Another important issue is the character of Indonesia which has a high level of diversity, in terms of the background, ethnicity, race and religion, that makes the political climate vulnerable to exploitation.
Three presidents, since the fall of the Suharto regime, in the transition period 1998 to 2004, provided an opportunity for the Indonesian people to realise and understand that democracy was possible. The succeeding president then led for 10 years, but many critics said that unfortunately there was no significant progress achieved in that period. The opportunity to develop has unfortunately been wasted.
Jokowi's victory in 2014 provided fresh air for the people. Most people felt optimism for change and progress in the country. The modest character and civil background of Jokowi also made people feel calm and close to their president.

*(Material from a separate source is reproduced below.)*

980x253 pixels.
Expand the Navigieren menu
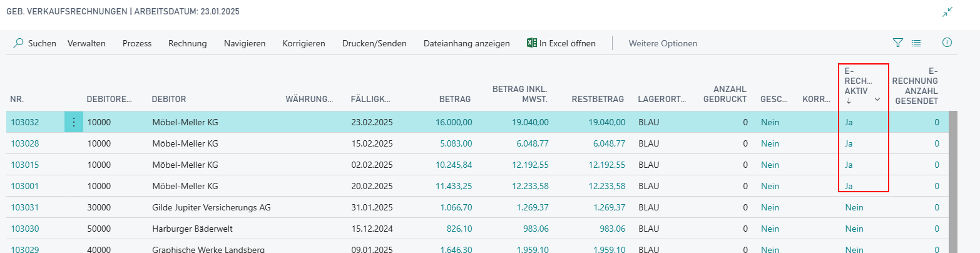(245, 43)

What Jokowi has achieved in the last four-and-a-half years is actually extraordinary. Jokowi's main inevitable achievement is the massive national infrastructure projects that also reach the villages and regions of eastern Indonesia – something that the previous leaders did not emphasise. National health insurance plan, educational supports for school students and takeovers of companies that were previously majority owned by foreign parties are some other achievements that deserve to be commended. However, his over-promise about the economic growth during his 2014 campaign, which ultimately could not be achieved, has been highly criticised.
One significant factor in this year’s presidential election is the influence of religious sentiments that caused Basuki Tjahaja Purnama (known as Ahok), the former governor of Jakarta, jailed for blasphemy in 2017. Ahok was previously Jokowi’s deputy governor. This blasphemy case gave an opportunity for Jokowi's more conservative opponents to use identity politics and also question the religiosity of Jokowi.
Jokowi's decision to choose Ma'ruf Amin, who is considered one of the most influential Muslim clerics in the country, as his running mate, seemed to have been made to reduce the opportunity for his opponents to exploit this religiosity issue. Both candidates accordingly use similar identity politics. So far, this decision has seemingly been successful.
It is very likely that Jokowi will win the election. Things domestically will predictably run similarly to what has been done for the past four-and-a-half years. As for foreign policy, it is also predicted there will not be much change and Indonesia's foreign policy will remain focused on economic diplomacy and market expansion.
For now, it is safe to say, that it is a long shot for Prabowo to win the election. What is at stake if he indeed wins? It is somewhat premature and oversimplified to speculate now, but it will be astonishing if domestically things will dramatically change. Internationally, his background and records, including the accusation of human rights violations against him, will undoubtedly influence his ability to be respected internationally. Two possibilities can occur. Either he will focus on internal affairs, and that means international relations will be disrupted, or he will try to eliminate his lousy stigma by providing opportunities for broader international relations. It will need to be seen.